As the current economic crises continues to make headlines investors may naturally be concerned about the impact on the value of their investments and may worry about what action they should be taking.
Recent announcements from the Bank of England suggest that the UK economy may already be in recession. Inflation driven by the soaring global energy costs resulting from the Russian invasion of Ukraine is now in the region of 10% and is expected to rise further. The value of the FTSE 100 share index has fallen by around 7.2% since mid-August*. Meanwhile, the value of the pound fell to a record low against the dollar in response to Chancellor Kwasi Kwarteng’s mini budget statement on 23rd September. The weak pound is likely to make imports of goods and services more expensive, further fuelling inflation.
Overall, the situation may seem very gloomy, so what should investors worried about the impact of the crisis on the value of their investments do?
Timing of Investments
Firstly, it is important to remember that investments should always be viewed as medium to long-term holdings.
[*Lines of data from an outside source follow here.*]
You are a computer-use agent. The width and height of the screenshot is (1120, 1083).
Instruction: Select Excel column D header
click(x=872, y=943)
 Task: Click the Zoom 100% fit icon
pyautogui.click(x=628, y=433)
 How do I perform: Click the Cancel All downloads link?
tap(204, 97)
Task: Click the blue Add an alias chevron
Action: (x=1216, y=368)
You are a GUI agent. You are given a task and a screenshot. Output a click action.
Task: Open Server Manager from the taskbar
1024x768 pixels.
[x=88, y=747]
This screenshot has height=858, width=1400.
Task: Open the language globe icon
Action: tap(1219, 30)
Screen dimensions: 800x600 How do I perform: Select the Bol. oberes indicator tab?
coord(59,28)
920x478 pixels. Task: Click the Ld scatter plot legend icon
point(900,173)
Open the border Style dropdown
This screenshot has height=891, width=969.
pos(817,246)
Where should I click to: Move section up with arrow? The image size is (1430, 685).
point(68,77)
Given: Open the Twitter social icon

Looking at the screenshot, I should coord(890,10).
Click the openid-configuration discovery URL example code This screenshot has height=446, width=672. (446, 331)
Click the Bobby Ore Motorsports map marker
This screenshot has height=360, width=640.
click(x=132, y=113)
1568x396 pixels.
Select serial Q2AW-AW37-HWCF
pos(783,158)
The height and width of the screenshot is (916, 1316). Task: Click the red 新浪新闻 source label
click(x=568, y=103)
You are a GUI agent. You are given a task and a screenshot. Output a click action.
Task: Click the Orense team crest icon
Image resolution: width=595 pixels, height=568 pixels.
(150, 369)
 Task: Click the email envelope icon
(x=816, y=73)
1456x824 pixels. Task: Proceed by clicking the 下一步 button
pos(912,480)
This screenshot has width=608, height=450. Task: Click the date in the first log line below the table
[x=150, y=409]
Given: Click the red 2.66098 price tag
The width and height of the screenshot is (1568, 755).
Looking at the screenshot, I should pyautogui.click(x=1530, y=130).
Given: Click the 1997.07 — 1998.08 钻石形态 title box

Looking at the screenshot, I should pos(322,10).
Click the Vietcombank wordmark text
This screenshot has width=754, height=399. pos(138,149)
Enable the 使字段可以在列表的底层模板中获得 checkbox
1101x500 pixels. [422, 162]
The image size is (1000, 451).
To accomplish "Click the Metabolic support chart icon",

Markets will invariably react and fall in value in relation to short-term uncertainty and bad news, as was the case in early 2020 at the start of the Covid pandemic and the announcement of lockdown. Markets fell dramatically during March 2020, but later in 2020 when the promise of a vaccine started to emerge the FTSE 100 index rose by around 10%* during the final quarter of the year, as shown on the charts below. Panicked investors selling out of their investments in the Spring would have likely to have been harder hit by missing out on this upturn.
Investors should think carefully before making a decision about disinvesting in response to short term volatility. By doing so, you could realise losses in your portfolios, and you could miss out on (some of) any future recovery if you decide to re-enter stock market-based investments later.
It is obviously impossible to know how long the current period of economic uncertainly will last. The Bank of England has attempted to stabilise the markets using temporary quantitative easing (QE) in the form of government bond purchases. This appears to have halted the fall in the value of the pound for now. However, further interest rate rises to control inflation are also to be expected and additional Bank of England intervention may be required.
Financial advisers select investment portfolios for clients to an agreed risk level. These portfolios will invariably contain a blended range of different asset classes to diversify risk and deliver investment returns over the long-term. Equities have proven in the past to be a good insurance against inflation over the longer term as they generally deliver returns over and above inflation. The opposite is true of cash which generally is eroded in value by inflation over the longer-term. This is an important consideration as inflation continues to rise. However, cash or other lower risk assets in a portfolio are important to help offset the effect of short-term volatility. Therefore, it is important to hold a blend of asset classes within a portfolio and with the help of a financial adviser select an overall asset mix suitable for both your investment objectives and the amount of investment risk you are prepared to take.
We understand that it is difficult when you are watching the value of your accounts falling. Hopefully this factsheet will help you to gain a better understanding of current events. If you are still concerned about the value of your investments and the impact of the economic crisis, then speak to your financial adviser. Your adviser will be able to revisit your objectives and, if necessarily, reassess how much investment risk you should be exposed to.
If you are worried about making new lump-sum investments in the current climate than phased investment may be a consideration, where capital can be invested in smaller equal instalments over a longer period. This strategy could help mitigate the risk of timing the markets but is not guaranteed.
*Source: FE Analytics 29/09/2022
THE VALUE OF INVESTMENTS CAN GO DOWN AS WELL AS UP AND YOU MAY NOT GET BACK THE FULL AMOUNT YOU INVESTED. THE PAST IS NOT A GUIDE TO FUTURE PERFORMANCE AND PAST PERFORMANCE MAY NOT NECESSARILY BE REPEATED.